Yes, this is a well-known performance characteristic of the software: when you have multiple layouts open in multiple tabs, Dorico is doing more work. Each layout is processed separately, so every edit you make is processed for each open layout. To as great a degree as is practical this processing is carried out in parallel, which is why having a computer with more CPU cores will normally perform faster with Dorico than a computer with fewer CPU cores. And some operations are much more expensive than others: most Setup mode operations (such as adding, deleting or reordering players and flows) require the open layouts to be recalculated from scratch, more or less equivalent to the time it takes to reopen the project from disk.

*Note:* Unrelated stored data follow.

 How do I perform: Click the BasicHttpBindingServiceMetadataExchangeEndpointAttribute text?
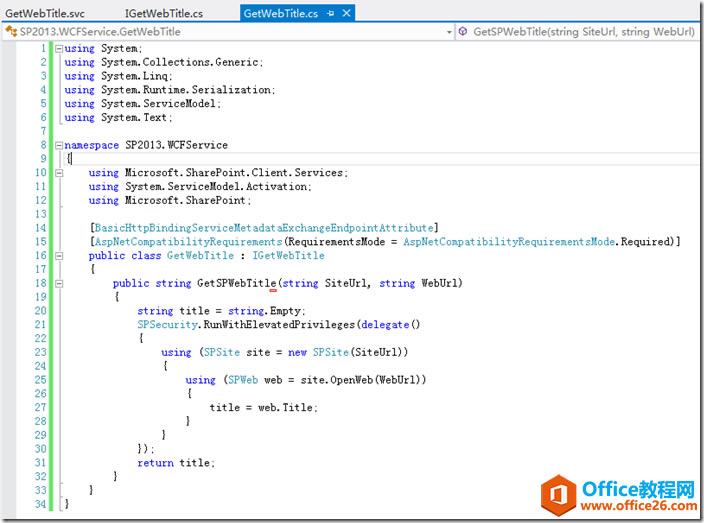tap(264, 228)
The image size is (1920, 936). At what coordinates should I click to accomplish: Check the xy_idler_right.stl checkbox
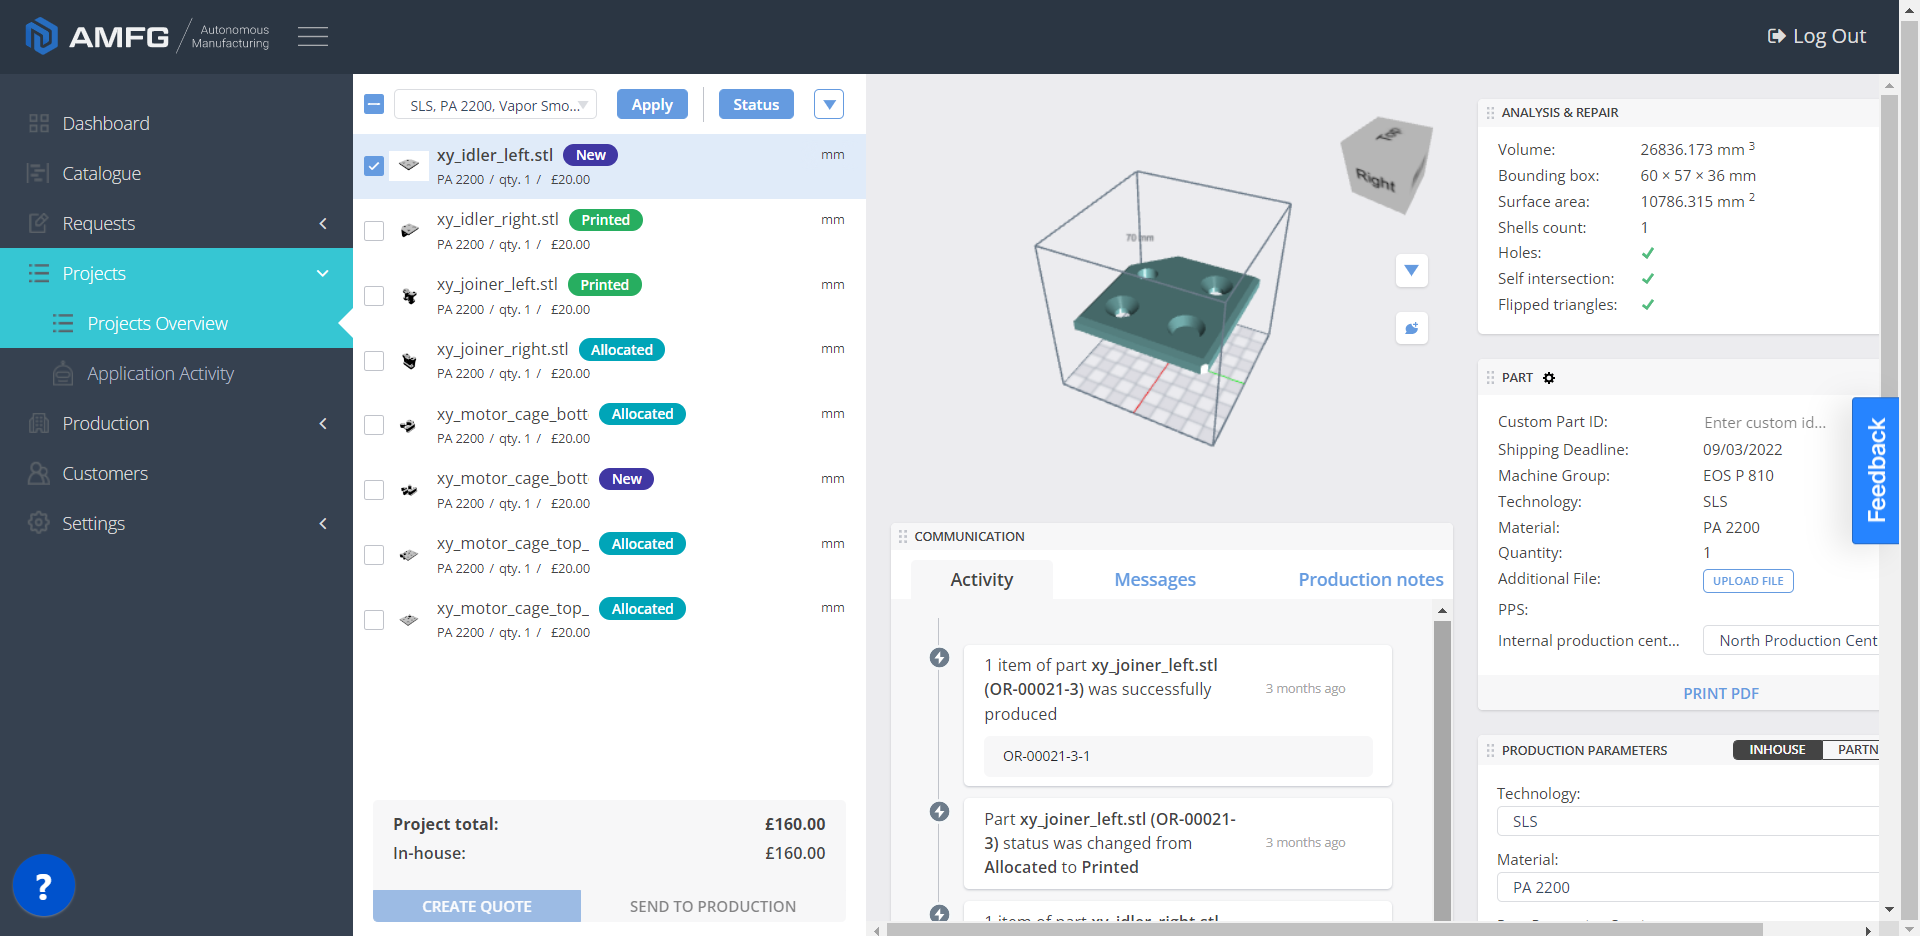[x=374, y=231]
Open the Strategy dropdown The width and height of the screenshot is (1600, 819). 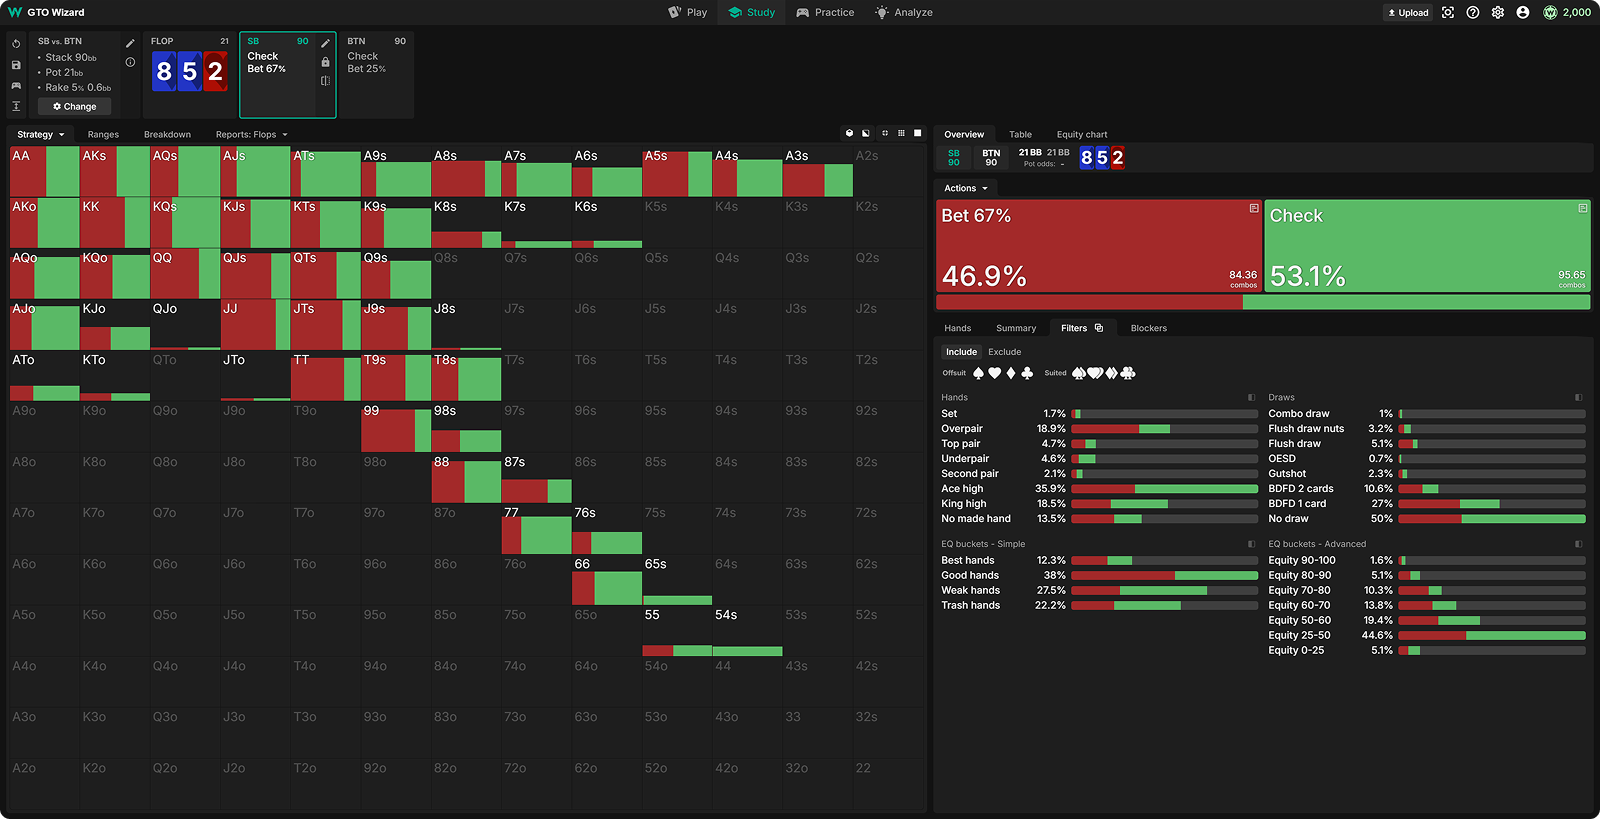click(x=40, y=135)
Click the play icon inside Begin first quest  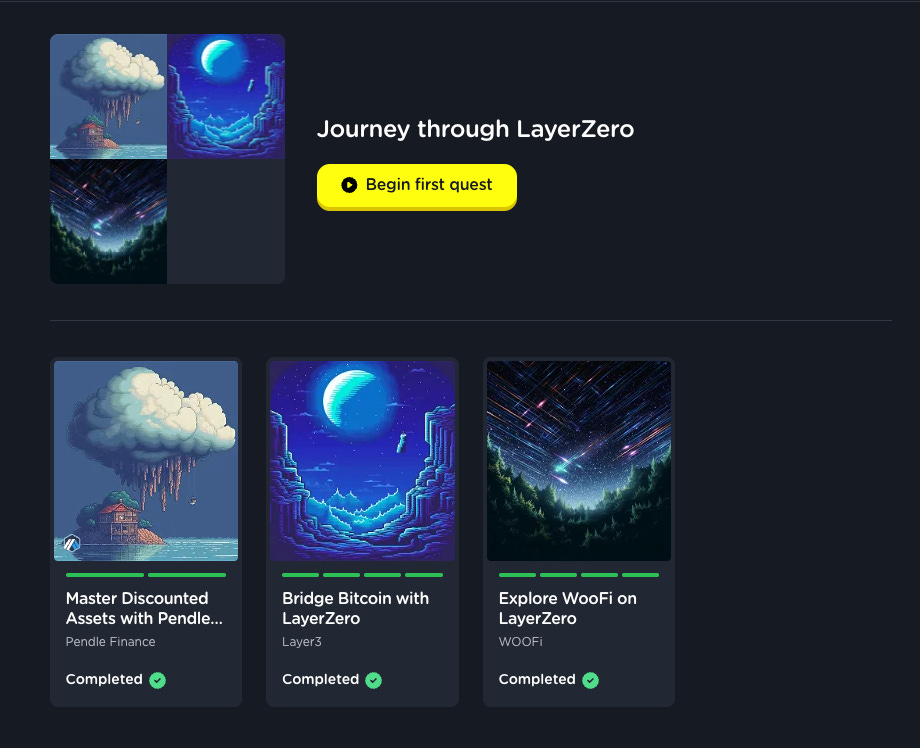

The best strategy to avoid waiting longer than necessary for Dorico to complete these kinds of tasks is to do the following: close all tabs except for the layout you need to work on; if possible, make that layout a part layout rather than the score layout; save, close and reopen the file with just that single layout showing. This step is important, because even after you close existing tabs, at least one of the layouts (the one that was open when you last opened the project) will always be maintained in memory even if it doesn’t have a tab showing. So if you have the full score open when you open the project, then switch to a part layout, the full score is still being updated in the background, and the full score is of course generally the most expensive to update, as it has the most players and flows.

So close all but the layout you need to work on. Close additional windows. Save, close and reopen the project. Now carry out the expensive Setup mode operation you need to do, and it should be considerably faster.

Obviously as the program matures we want to try to improve these kinds of issues, but even though we understand the performance characteristics of the software very well by now, making changes to the architecture to ameliorate these characteristics is not a simple job. Making Setup mode operations faster is a high priority, but it also requires some careful work to redesign certain bits of Dorico’s core architecture, which both cannot be done quickly and which takes us away from adding other kinds of features to the software. Performance is itself a feature, of course, but as such it has to be balanced in priority terms against all of the other features that we want to add to the software.

Hi Daniel,
will unticking all the part-layouts for all the flows in a project (except the score layout), also increase the responsiveness?
See screengrab;

No, provided you’re not editing those layouts, they’re not doing any harm.

Since my initial post I have switched to a Mac Studio Max, and Dorico runs great!